▶ [Instruction 1]:
Reproduce the rows, beginning at the first row and stopping after the row that contains "point(853,900)", with every coordinate number in the answers multiplied by 2.25 and rounded to the nearest whole number, halves rounded up. Leave the requests and their wording unchanged.

━━━━━━━━━━━━━━━━

Hi Friends. I am extremely new to Ruby. can you please suggest me how to
proceed to grab this in a short span of time…
Hello Samir,
I am a newbie as well, and not even a programmer … I have built up
this list of potential help. Some are free and others you pay for.
Just check each one out and use there free services until you get more
proficient.
I used Michael H.’ screencasts to learn the basics. Here is the
url:
There is many other tutorials, Rob Connery has some introductory
screen casts:
http://tekpub.com/
Ryan B. has a whole lot of railscasts that address specific issues
in rails:
Kevin Wang and Chris Lee are offering a course in rails:
http://www.railstutors.com/
Then you have railsmentors.org where you can sign up and request a
mentor to help you through a sticky spot.
Another great resource is Rails Guide.
Peepcode has a series on rails:
http://www.rubyinside.com/peepcode-releases-the-meet-rails-3-screencast-series-4039.html
Rails Zombies is a fun introduction:
http://railsforzombies.org/
Another great service is Rails hotline … this one you phone up and
you get a rails programmer on the phone who will talk you through your
problem … if you find he has really helped you, then you can buy the
group some more phone minutes … this is all explained at the web
site:
Another site, just for reference, is a real expensive site but for
folks who are already proficient in rails but want some more power …
owningrails:
I guess that is it for me … I think there are even more resources
but maybe some of the other members could fill you in on those.

━━━━━━━━━━━━━━━━

▶ [Instruction 2]:
Condense the paragraph of the reply that begins "Another great service is Rails hotline" into a shorter version that keeps its main facts.

━━━━━━━━━━━━━━━━

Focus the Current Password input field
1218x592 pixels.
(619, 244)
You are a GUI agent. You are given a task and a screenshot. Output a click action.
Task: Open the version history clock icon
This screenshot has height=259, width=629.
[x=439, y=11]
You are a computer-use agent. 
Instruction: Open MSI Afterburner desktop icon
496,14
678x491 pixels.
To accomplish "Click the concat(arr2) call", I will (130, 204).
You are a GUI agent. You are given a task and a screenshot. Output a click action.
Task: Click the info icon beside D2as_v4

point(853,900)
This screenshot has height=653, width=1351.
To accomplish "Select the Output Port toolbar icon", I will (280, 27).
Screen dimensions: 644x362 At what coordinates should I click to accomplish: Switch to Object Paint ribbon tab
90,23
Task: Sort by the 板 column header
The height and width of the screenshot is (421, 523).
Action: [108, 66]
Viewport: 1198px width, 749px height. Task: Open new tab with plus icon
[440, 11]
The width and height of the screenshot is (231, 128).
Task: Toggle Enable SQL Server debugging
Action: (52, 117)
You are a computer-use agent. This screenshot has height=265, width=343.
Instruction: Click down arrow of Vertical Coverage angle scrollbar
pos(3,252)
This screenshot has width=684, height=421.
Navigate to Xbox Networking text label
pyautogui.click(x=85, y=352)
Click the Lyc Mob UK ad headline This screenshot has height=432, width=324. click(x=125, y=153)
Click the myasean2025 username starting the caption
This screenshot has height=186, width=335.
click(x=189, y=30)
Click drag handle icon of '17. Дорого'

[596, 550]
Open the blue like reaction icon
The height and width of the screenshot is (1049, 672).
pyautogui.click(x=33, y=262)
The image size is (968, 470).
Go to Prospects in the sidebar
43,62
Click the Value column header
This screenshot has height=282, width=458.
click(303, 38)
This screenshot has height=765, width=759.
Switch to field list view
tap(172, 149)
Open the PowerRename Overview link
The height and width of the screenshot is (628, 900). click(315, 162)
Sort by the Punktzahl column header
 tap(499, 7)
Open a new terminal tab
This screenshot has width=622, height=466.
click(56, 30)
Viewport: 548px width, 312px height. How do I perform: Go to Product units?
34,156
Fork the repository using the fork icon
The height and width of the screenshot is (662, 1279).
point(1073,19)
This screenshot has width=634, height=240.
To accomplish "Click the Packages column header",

━━━━━━━━━━━━━━━━

▶ [Exercise answer 1]:
Focus the Current Password input field
1218x592 pixels.
(1393, 549)
You are a GUI agent. You are given a task and a screenshot. Output a click action.
Task: Open the version history clock icon
This screenshot has height=259, width=629.
[x=988, y=25]
You are a computer-use agent. 
Instruction: Open MSI Afterburner desktop icon
1116,32
678x491 pixels.
To accomplish "Click the concat(arr2) call", I will (293, 459).
You are a GUI agent. You are given a task and a screenshot. Output a click action.
Task: Click the info icon beside D2as_v4

point(1919,2025)

▶ [Exercise answer 2]:
Rails hotline is a phone service that connects you with a Rails programmer who talks you through your problem. If the help proves useful, you can buy the group more phone minutes. The website explains how it works.